The lukewarm reception of Joy will hopefully shake David O. Russell and Jennifer Lawrence out of the complacency that this bric-a-brac movie is surely the product of, but I want to take a moment to give them points for their sheer, batshit audacity. It’s a pleasure to think about and a pain to write about because it’s so chocked full of nuts that it’s hard to figure out which layers are intended as bullshit and which layers aren’t intended as bullshit but really, truly are. Wading in this septic think tank can put one in touch with the sublime; it’s like listening to an interview with William Shatner. But it can also be exhausting. Joy feels suspiciously like the last few Russell-Lawrence collaborations, but they power through this one as if under a 108-degree fever. They’ve sweat off the emotional weight.
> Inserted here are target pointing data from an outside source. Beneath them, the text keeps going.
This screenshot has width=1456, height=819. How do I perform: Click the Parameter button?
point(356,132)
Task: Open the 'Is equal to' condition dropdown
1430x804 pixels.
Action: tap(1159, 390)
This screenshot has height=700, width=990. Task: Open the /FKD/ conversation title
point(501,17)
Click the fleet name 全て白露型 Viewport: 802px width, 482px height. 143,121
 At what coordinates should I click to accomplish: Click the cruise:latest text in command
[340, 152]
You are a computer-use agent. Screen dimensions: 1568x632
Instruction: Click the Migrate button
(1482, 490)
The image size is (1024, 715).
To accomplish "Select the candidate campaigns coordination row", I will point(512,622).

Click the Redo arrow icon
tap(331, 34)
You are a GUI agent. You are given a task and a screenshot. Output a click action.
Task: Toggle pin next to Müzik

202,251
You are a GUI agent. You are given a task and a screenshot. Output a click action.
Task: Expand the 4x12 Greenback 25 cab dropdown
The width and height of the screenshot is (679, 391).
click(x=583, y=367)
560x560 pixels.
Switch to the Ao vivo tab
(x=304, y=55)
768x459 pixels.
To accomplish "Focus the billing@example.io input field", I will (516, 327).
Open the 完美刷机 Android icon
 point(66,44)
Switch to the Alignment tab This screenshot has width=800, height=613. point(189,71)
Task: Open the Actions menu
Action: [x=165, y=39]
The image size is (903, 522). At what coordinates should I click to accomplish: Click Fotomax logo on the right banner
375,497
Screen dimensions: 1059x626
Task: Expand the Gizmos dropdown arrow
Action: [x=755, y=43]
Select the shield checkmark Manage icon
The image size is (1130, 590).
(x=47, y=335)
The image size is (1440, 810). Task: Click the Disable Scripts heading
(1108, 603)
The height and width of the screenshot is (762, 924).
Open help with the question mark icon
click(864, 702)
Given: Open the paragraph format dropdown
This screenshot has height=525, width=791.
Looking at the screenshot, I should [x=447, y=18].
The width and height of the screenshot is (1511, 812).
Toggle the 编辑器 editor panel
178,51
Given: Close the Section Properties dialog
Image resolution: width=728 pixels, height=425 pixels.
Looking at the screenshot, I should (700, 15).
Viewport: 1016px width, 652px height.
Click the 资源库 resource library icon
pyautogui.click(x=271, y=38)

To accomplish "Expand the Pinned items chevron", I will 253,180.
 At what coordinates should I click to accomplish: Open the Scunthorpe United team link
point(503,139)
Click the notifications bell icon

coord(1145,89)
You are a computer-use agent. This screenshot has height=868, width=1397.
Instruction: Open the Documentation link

First, the good stuff: This is a movie about a mop. That’s about the best thing I can say about it. I’ve never seen a film, or engaged with any work of art intended for adults, that has put a human face on household products. The mop is a symbol of our modern-day Cinderella’s domestic oppression as well as her ticket to freedom. More importantly, Joy in Joy makes the case that the mop mod she’s invented will shave minutes off your chores. Those minutes add up, and add value to your life. What Joy represents is utopianism on a granular scale: so granular that her ilk is often unfairly overlooked. Viewed through this prism, as-seen-on-TV junk is transfigured. Who knew that one might find an unsung hero behind ped eggs and lint removers and containers of OxiClean? Look deep into the food processor or up a set of knives and one might find the traces of a human being who was trying to make the world a better place. Joy sells her mop on QVC, back when shopping from home was a novel thing, and the film makes it clear that the network stands for something other than late-capitalist malaise. For a tweaker like Joy, it’s an honest-to-goodness platform for ideas.
Russell can make these points, and Lawrence can sell them through her dimples, all while going headlong into butterscotch-and-brown late-’80s kitsch. Their contrarian impulse has swagger, and it’s essentially humane. This is a female-empowerment movie without malice, but also, perhaps, without mental toughness. When one of QVC’s most experienced on-air personalities tries to shill for it, Joy’s mop is a flop, so the inventor decides to get in front of the camera herself. Bradley Cooper, as the slick head of programming, tries to weigh her down with bangle bracelets and gallons of hairspray, but she insists on going before the lights in plainclothes, so the viewers see the aw-shucks in her eyes. Guess what? It works!